Hammond gave Barney a quick glance of hate.

“I’ll do nothing of the kind,” he asserted, turning again to Frank. “You pay me a hundred dollars, or I’ll have it out of your hide!”

“Oh, you will, will you?” said Merriwell, facing him, and laughing lightly. “Jump right in, whenever you are ready to begin!”

One of Hammond’s followers, seeing that, in spite of the lightness of his manner, Frank Merriwell meant to fight, caught Hammond by the shoulders and drew him back.

“Let me at him!” cried Hammond, becoming furious in an instant, and making a seeming attempt to break away from his friend. “Let me go, I tell you! I’ll pound the face off him!”

“Let him go, as he is so anxious!” laughed Merriwell. “I’m willing he shall begin the pounding at once.”

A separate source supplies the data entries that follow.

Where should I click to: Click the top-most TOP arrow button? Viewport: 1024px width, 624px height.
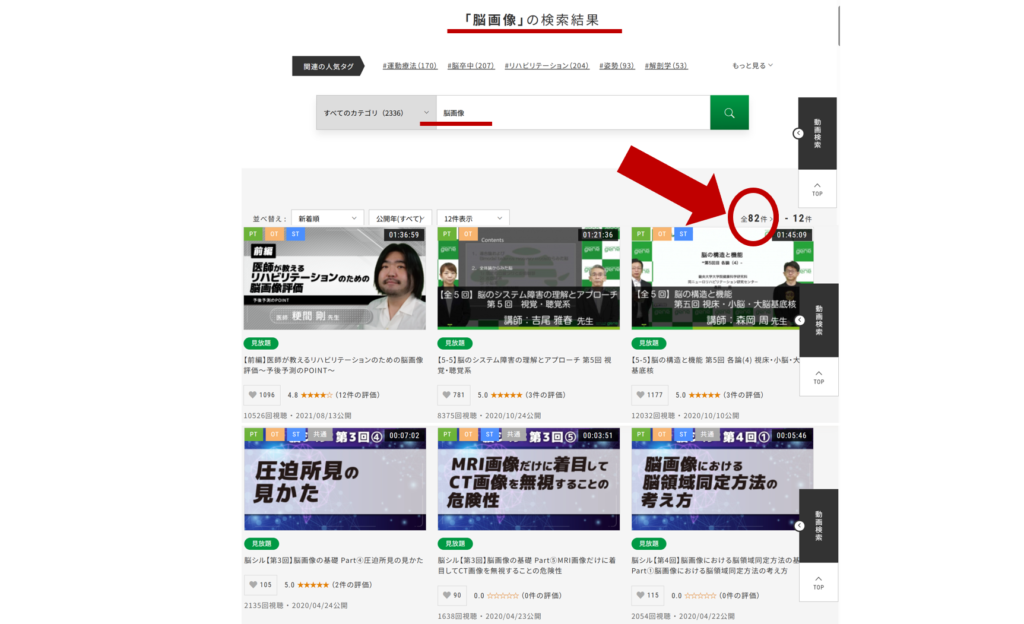(817, 188)
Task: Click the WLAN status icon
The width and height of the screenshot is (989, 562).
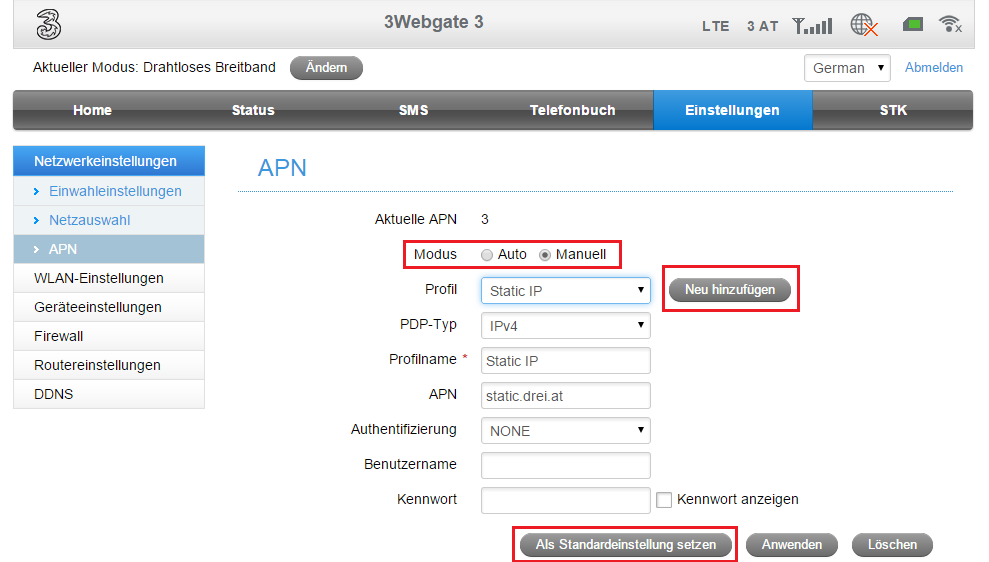Action: (x=950, y=25)
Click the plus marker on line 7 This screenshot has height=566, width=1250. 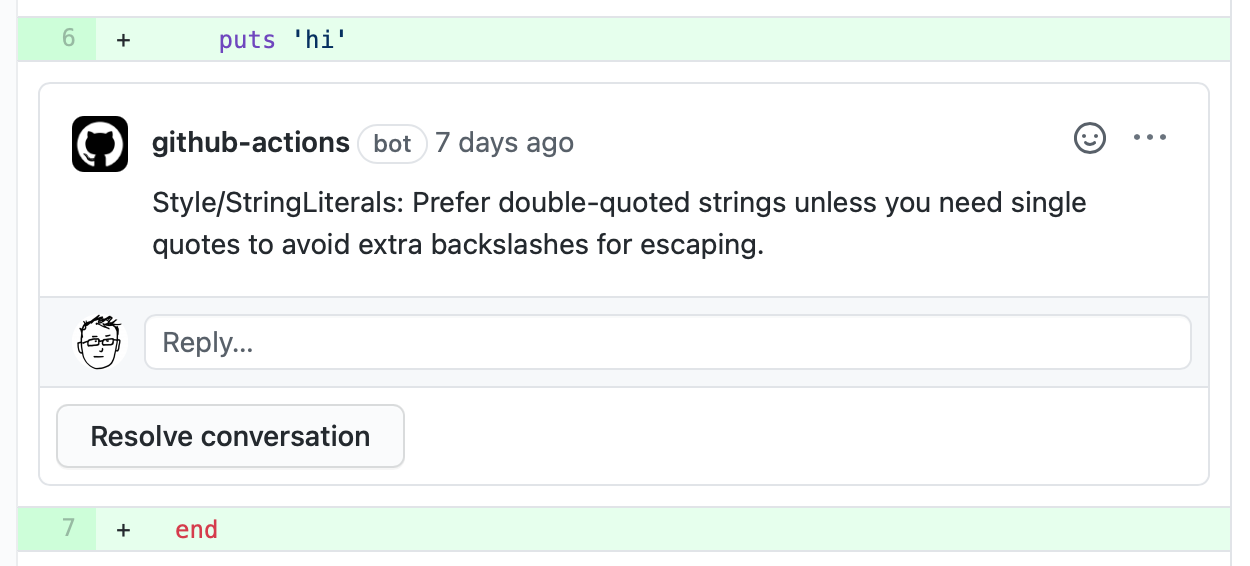point(123,529)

At this, another of Hammond’s friends took hold of him, not liking the looks of Merriwell’s backers, and the two began to force the enraged lad through the screen of bushes in the direction of the invisible camp.

“Here is his violin,” said Merriwell, tossing it after them. “I am sorry I ran into it, and am willing to do whatever is fair. When he is in the same frame of mind, let him come down to the hotel at the village, and we will try to talk the thing over amicably. I will be his friend, if he will let me; or his enemy, if he prefers it that way!”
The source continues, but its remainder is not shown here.